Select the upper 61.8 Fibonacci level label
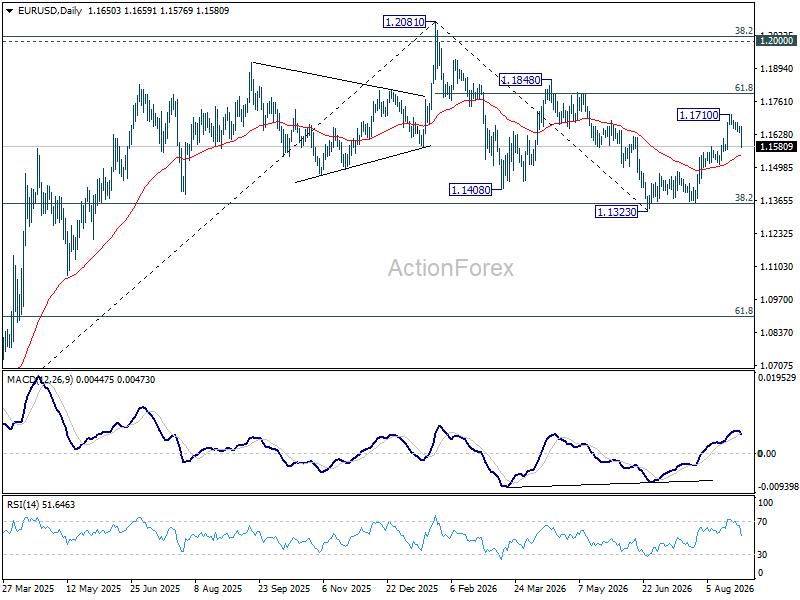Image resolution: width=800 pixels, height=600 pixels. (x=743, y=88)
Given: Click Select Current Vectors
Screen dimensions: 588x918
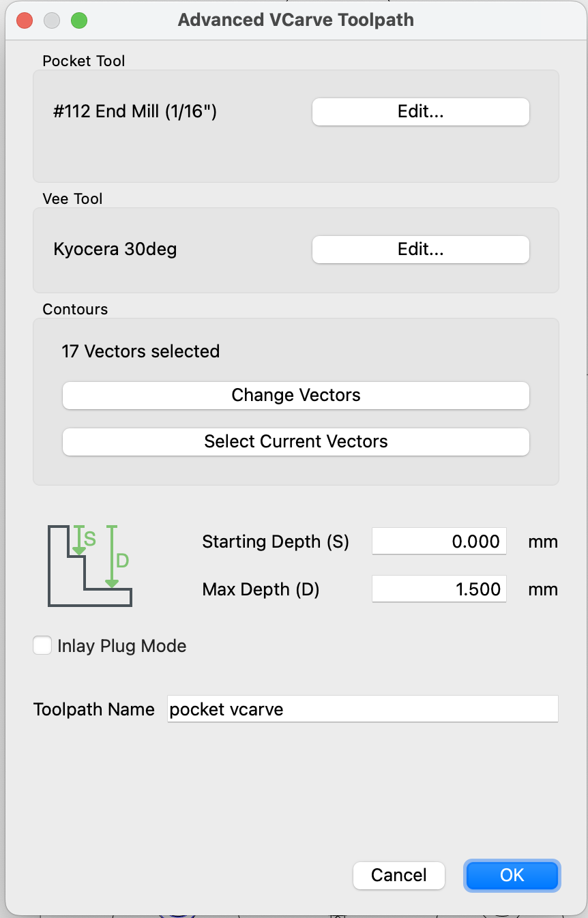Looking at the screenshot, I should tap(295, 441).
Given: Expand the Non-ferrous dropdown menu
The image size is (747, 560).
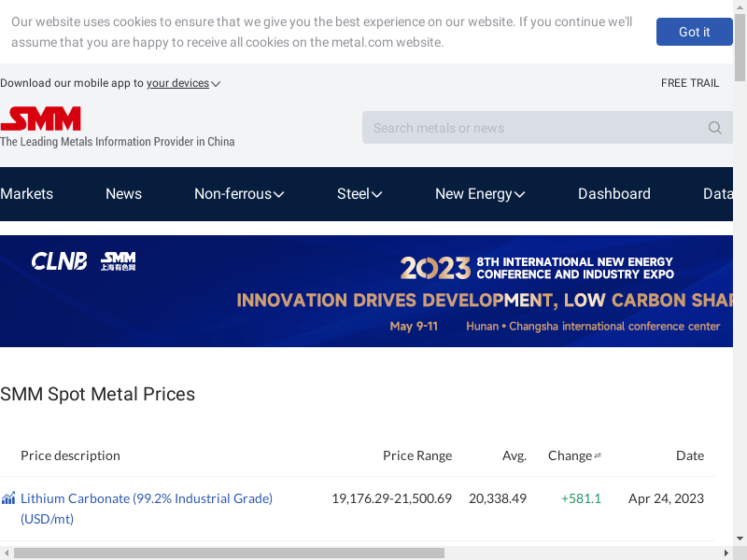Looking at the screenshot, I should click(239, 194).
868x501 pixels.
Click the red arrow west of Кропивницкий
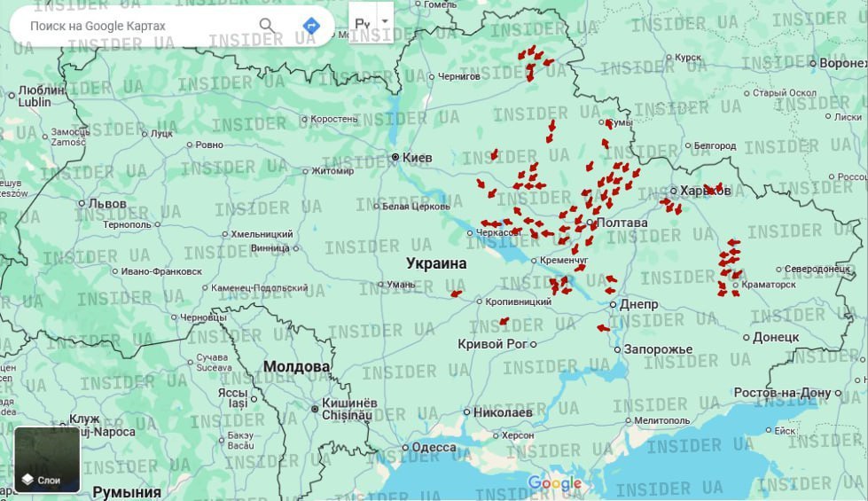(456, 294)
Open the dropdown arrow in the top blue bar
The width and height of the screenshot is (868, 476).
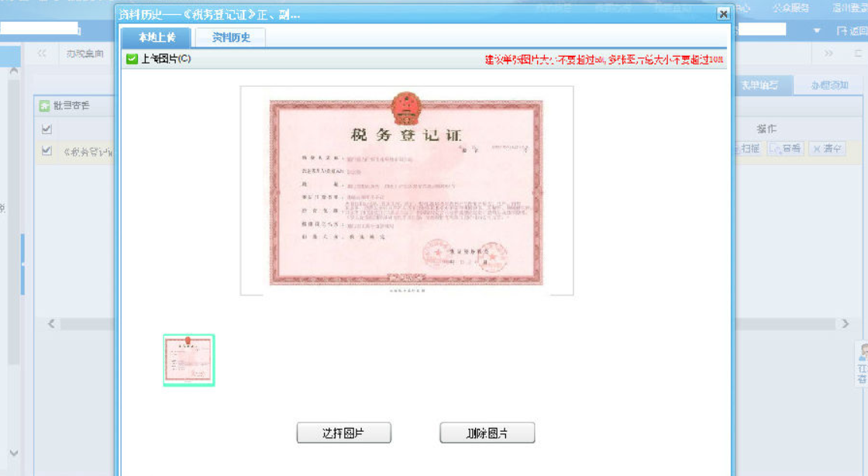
• • • • • • •
- _TASK BRIEF_:
Would you output, word for word, only the lines running from the line with "Given: Expand the Non-ferrous dropdown menu" to the end of the listing above, both ends included, with no pictures?

- _ANSWER AREA_:
Given: Expand the Non-ferrous dropdown menu
The image size is (747, 560).
Looking at the screenshot, I should click(239, 194).
868x501 pixels.
Click the red arrow west of Кропивницкий
(456, 294)
Open the dropdown arrow in the top blue bar
The width and height of the screenshot is (868, 476).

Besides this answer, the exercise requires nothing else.